## Exercise:
Every line in the data below from the one containing "Task: Select the validation number code text" down to the one containing "You are a computer-use agent. Image", both included, must be retyped exactly; no other line is to appear.

+++ Data to process +++

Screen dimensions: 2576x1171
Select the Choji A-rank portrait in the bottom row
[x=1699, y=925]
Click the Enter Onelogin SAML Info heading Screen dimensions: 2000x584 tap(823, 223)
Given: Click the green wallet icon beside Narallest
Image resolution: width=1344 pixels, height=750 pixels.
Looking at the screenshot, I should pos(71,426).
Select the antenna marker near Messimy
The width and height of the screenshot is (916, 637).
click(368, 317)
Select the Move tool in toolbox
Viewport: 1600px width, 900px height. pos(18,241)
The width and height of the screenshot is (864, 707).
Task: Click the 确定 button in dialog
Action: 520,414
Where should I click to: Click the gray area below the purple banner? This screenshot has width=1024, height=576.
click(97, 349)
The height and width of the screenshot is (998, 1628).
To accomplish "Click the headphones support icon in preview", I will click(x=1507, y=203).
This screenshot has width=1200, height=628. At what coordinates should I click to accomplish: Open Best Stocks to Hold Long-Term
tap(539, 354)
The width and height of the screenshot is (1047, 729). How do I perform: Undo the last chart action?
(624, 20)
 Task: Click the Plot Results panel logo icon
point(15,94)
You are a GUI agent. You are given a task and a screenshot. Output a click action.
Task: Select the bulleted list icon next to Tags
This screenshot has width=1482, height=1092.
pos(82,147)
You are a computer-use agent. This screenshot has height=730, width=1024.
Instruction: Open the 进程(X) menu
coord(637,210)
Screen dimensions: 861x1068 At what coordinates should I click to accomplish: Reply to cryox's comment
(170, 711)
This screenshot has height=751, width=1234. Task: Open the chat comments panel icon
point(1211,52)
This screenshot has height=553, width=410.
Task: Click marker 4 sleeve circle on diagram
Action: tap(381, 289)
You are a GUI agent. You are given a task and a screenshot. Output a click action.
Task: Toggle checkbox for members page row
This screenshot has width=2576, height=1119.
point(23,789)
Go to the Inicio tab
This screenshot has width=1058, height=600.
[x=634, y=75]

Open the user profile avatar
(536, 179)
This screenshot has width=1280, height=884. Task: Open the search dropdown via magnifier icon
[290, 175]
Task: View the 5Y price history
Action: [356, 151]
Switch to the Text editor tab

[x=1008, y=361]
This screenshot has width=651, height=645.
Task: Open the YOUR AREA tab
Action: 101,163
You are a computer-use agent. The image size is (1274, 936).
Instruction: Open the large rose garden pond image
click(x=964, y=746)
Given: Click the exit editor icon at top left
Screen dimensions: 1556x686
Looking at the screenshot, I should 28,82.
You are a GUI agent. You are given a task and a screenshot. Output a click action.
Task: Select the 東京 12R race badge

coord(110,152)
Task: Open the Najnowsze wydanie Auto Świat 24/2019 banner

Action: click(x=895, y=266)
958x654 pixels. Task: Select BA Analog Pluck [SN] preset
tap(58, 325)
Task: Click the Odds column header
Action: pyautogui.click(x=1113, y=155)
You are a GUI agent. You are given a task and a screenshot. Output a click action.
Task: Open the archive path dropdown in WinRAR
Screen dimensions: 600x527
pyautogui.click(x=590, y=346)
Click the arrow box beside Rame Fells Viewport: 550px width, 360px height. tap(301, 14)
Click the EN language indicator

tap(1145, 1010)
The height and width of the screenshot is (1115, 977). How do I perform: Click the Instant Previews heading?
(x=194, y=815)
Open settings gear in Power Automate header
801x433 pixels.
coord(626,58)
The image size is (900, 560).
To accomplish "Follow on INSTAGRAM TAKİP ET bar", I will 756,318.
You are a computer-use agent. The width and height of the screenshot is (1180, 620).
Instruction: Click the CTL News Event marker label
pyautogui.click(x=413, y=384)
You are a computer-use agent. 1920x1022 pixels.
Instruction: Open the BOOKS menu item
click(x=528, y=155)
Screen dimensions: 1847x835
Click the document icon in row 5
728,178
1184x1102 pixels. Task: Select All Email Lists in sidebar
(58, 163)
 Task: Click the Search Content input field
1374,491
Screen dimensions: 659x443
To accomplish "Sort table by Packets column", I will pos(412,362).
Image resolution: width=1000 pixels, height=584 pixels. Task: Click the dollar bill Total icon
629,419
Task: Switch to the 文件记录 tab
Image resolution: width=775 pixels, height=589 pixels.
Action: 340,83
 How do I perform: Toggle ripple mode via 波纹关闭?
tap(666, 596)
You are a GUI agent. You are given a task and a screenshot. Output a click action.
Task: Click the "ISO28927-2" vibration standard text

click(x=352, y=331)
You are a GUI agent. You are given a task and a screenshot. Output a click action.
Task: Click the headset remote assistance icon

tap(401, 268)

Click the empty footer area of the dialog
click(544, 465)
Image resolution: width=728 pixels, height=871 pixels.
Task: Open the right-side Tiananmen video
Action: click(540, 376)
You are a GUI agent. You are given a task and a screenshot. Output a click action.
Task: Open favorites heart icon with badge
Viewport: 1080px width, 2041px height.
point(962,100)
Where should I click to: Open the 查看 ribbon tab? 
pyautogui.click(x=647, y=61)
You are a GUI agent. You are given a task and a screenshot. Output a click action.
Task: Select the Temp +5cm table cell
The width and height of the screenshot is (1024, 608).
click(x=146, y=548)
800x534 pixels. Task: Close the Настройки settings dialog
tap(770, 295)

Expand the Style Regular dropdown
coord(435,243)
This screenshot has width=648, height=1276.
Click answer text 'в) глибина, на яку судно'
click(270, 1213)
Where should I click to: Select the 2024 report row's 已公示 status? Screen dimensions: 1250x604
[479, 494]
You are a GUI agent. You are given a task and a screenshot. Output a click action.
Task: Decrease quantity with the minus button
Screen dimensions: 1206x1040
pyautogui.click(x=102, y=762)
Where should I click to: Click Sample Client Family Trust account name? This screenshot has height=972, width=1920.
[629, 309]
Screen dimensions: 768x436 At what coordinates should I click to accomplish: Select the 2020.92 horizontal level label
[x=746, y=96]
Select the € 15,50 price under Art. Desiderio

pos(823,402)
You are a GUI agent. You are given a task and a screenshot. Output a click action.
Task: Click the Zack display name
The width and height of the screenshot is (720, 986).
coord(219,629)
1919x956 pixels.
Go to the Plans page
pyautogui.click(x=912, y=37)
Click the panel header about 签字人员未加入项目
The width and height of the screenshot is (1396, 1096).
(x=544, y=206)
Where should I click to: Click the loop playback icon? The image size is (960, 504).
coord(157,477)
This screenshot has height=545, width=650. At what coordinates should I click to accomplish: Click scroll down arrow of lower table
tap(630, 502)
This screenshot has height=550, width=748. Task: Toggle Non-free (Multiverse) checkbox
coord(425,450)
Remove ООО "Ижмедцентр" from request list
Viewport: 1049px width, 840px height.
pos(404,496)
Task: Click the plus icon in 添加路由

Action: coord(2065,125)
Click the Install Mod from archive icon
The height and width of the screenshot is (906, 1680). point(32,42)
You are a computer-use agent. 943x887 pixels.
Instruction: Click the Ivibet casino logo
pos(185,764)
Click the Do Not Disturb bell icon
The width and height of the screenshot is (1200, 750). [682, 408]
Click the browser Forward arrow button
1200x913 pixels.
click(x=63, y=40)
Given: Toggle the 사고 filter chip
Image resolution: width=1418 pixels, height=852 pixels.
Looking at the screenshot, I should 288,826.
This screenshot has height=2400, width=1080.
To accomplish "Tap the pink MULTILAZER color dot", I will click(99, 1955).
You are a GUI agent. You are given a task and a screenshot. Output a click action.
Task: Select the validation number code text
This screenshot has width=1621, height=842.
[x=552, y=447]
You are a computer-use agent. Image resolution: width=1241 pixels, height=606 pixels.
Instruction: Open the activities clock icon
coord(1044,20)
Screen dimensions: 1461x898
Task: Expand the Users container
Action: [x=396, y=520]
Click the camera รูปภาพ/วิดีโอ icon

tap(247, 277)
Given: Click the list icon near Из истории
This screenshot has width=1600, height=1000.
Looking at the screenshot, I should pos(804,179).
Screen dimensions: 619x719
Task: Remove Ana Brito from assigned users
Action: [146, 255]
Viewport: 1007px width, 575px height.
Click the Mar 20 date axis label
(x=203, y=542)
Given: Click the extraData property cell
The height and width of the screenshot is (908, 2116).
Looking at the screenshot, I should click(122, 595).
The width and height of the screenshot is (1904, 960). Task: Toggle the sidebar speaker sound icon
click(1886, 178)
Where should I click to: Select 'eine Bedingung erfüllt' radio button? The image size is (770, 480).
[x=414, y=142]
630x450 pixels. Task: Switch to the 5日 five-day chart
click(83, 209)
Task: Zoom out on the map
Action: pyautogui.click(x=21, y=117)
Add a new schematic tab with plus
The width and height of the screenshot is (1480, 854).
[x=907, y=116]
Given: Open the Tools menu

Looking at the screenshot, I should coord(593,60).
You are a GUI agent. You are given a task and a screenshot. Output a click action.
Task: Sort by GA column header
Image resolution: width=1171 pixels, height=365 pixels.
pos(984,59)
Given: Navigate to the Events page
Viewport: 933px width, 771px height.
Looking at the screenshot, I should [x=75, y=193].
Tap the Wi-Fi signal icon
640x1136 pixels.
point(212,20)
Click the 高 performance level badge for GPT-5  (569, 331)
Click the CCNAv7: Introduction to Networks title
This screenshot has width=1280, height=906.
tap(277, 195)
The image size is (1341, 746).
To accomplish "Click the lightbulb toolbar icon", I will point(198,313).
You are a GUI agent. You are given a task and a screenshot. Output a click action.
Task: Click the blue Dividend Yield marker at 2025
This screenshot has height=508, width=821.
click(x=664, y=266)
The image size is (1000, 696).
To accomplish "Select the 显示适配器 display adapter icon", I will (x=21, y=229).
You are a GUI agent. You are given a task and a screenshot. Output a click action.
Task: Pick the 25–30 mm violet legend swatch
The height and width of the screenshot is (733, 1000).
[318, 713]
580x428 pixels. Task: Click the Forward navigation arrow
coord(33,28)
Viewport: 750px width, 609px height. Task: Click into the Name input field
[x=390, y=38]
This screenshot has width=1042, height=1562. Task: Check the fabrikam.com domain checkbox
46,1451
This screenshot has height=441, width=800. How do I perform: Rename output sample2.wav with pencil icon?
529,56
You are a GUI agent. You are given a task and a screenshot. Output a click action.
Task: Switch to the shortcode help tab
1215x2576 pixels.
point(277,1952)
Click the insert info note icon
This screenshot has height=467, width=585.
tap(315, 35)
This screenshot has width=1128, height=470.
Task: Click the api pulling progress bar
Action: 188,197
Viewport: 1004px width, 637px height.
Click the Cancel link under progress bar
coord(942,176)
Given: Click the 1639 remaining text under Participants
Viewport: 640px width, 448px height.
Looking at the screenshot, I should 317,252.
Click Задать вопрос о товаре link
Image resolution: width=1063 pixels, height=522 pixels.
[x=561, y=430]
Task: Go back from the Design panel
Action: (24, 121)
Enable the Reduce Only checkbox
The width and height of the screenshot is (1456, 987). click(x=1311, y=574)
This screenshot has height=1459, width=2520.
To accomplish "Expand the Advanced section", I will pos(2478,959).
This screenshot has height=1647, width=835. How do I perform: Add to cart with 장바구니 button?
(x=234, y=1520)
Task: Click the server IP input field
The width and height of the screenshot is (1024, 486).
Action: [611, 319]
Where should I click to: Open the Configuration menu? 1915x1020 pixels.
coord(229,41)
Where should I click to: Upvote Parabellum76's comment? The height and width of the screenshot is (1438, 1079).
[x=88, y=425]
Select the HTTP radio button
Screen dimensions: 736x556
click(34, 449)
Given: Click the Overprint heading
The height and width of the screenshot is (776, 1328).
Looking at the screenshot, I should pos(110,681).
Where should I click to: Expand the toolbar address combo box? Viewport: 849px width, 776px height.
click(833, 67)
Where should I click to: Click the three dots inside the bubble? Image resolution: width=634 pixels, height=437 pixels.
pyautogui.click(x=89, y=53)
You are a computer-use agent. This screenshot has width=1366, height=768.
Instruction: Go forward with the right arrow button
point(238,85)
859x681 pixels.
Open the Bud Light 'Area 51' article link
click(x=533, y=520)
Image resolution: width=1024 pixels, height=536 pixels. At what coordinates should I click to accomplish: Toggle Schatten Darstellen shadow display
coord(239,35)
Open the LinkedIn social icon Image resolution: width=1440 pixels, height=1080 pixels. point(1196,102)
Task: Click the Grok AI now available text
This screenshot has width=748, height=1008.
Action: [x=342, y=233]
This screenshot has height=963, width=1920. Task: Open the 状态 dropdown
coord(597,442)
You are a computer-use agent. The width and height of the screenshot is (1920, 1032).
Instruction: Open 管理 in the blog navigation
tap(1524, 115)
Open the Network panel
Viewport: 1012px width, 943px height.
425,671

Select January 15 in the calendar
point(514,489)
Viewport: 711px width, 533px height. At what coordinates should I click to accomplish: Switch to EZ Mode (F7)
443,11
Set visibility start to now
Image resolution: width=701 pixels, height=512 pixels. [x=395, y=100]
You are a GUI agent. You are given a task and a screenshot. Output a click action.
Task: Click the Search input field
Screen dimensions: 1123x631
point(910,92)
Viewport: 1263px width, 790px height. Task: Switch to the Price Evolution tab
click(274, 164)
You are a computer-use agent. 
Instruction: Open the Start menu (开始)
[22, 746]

+++

## Solved exercise:
Task: Select the validation number code text
This screenshot has width=1621, height=842.
[x=552, y=447]
You are a computer-use agent. Image resolution: width=1241 pixels, height=606 pixels.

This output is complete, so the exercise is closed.